CEMA : assurer la capacité de la France à assumer son rang

Disposer d’armées prêtes à l’engagement sans délai et préserver la singularité militaire constituent les priorités du général François Lecointre, chef d’Etat-major des armées (CEMA).

Il l’a expliqué lors d’une réunion organisée, le 22 janvier 2020 à Paris, par l’Association des journalistes de défense.

L’engagement au Sahel. L’opération « Barkhane » dans la bande sahélo-saharienne vise à éviter la contagion du terrorisme et à maintenir le cloisonnement entre les groupes armés d’Afrique de l’Ouest, du Centre et de l’Est, qui prospèrent sur les confrontations ethniques et religieuses. Ces groupes disposent d’une technologie des engins explosifs improvisés de plus en plus sophistiquée et emploient des drones avec efficacité. Ils se réfèrent à « l’Etat islamique dans le Grand Sahara », aligné sur Daech qui se maintient par la propagande. La force « Barkhane », soit 4.500 hommes renforcés récemment par 220 personnels, concentre ses efforts sur la zone des trois frontières entre le Mali, le Burkina Faso et le Niger. Elle bénéficie de l’appui des troupes françaises en Côte d’Ivoire et va recevoir, à l’automne 2020, celui d’un contingent de forces spéciales européennes (Estonie, Belgique, République tchèque, Finlande, Norvège et Suède) de l’unité « Takuba », qui assurera la reconstruction des armées locales, leur préparation opérationnelle et le contrôle de la sécurité. La Mauritanie protège la zone à l’Ouest. Un bataillon sénégalais est déployé sur le fuseau Ouest, un bataillon malien sur le fuseau Centre et un bataillon nigérien sur le fuseau Est. La force « Barkhane » est parvenue à maintenir la violence au niveau le plus bas possible, malgré la propagande anti-française alimentée par des factions politiques locales, mais ne peut pas continuer seule, souligne le général Lecointre. Lors du sommet de Pau (13 janvier 2020), le président de la République, Emmanuel Macron, a rappelé les pertes de soldats français et nigériens fin 2019 à ses homologues du G5 Sahel (Mauritanie, Mali, Burkina Faso, Niger et Tchad) pour qu’ils mettent à profit les efforts tactiques des armées pour restaurer l’autorité de l’Etat dans leur pays et y assurent la sécurité, clé du développement, par les efforts budgétaires nécessaires.
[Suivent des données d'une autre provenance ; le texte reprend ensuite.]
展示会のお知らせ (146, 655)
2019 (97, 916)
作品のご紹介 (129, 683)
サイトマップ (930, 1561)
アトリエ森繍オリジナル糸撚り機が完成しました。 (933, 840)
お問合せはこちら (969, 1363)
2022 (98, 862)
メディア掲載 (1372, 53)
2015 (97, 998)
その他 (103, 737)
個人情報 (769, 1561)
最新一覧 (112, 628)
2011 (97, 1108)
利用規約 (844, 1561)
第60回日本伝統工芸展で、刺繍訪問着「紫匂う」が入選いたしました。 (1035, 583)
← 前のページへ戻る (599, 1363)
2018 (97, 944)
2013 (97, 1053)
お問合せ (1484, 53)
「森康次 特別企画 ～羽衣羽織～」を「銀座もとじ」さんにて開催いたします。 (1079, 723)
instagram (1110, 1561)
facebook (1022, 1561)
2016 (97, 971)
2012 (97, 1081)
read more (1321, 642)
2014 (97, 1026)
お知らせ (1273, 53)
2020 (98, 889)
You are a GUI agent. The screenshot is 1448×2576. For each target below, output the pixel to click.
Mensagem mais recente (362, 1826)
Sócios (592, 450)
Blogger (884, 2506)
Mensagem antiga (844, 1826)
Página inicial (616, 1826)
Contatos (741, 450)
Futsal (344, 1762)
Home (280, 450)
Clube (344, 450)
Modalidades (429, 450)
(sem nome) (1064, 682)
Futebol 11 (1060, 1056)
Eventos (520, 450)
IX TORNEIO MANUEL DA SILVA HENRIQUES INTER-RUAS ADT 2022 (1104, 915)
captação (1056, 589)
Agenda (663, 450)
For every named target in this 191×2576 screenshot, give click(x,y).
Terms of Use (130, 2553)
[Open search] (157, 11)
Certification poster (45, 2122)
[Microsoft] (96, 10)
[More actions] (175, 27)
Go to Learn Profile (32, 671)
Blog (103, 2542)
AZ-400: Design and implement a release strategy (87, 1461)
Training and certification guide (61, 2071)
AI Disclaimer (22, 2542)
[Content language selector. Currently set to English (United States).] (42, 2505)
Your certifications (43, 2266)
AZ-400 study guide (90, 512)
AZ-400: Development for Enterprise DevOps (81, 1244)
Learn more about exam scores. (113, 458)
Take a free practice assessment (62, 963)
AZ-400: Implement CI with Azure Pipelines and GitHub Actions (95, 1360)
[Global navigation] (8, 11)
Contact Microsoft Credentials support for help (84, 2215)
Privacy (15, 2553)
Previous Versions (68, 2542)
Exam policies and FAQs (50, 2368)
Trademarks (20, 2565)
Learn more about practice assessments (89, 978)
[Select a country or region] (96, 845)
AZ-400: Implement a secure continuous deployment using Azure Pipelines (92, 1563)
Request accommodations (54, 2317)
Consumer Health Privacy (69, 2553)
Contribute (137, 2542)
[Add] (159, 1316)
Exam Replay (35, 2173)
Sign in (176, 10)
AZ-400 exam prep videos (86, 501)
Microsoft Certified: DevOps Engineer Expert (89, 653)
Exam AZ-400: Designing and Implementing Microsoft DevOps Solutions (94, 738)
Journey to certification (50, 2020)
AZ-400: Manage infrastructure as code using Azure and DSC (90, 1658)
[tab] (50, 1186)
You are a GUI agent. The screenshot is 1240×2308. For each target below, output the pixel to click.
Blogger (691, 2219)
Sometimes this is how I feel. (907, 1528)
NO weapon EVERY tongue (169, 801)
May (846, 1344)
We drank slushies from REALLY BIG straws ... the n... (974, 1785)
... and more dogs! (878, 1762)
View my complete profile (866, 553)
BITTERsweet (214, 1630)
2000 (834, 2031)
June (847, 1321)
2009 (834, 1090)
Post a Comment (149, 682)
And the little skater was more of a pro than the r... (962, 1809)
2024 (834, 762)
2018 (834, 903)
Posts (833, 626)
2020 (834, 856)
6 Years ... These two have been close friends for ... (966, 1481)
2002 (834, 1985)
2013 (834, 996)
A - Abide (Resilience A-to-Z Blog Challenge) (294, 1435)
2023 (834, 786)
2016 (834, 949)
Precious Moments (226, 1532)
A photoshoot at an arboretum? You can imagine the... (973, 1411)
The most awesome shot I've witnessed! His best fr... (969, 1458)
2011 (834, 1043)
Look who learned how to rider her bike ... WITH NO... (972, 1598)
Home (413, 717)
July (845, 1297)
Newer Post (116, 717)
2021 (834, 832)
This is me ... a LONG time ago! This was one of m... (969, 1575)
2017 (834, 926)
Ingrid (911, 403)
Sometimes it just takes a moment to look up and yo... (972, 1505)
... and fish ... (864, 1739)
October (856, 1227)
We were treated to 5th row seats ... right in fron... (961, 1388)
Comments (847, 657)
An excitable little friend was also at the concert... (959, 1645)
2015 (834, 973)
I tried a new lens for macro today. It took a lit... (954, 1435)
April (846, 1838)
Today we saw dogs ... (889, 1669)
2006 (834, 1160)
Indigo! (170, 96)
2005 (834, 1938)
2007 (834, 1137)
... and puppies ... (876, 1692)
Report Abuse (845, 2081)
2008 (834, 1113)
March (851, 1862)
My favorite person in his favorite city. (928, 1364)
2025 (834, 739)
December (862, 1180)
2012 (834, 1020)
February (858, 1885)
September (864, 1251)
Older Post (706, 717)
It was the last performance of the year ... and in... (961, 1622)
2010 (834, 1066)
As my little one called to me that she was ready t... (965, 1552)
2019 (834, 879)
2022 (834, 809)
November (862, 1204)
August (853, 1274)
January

D’autres acteurs. La force « Barkhane » ne dispose pas de moyens suffisants pour surveiller toute la bande sahélo-saharienne, aussi vaste que l’Europe. Elle dépend des moyens de transport stratégique, de renseignement d’origine électromagnétique et de ravitaillement en vol et des drones américains. Selon le CEMA, les Etats-Unis comprennent que la France ne peut agir seule dans cette région et que le retrait de leurs forces serait contre-productif. Par ailleurs, les relations avec la Russie ont repris, notamment aux niveaux de la Direction du renseignement militaire et de l’armée de Terre. Le CEMA dispose d’une ligne téléphonique directe avec son homologue russe, le général Valery Gerasimov. Des entretiens ont eu lieu sur le terrorisme et l’emploi de l’arme chimique en Syrie. Il s’agit d’éviter une confrontation militaire au Levant et une déstabilisation en Centrafrique.

La spécificité militaire. Selon le CEMA, le haut commandement souhaite conserver des armées jeunes, garanties de leur efficacité et de leurs forces morales et physiques, en facilitant les flux sortants. Les officiers et sous-officiers bénéficient de la jouissance immédiate de leur retraite, avec des points de bonification en fonction de leurs engagements dans certaines opérations et des primes liées à leurs spécialités. Les opérations sont conduites selon le code de la défense.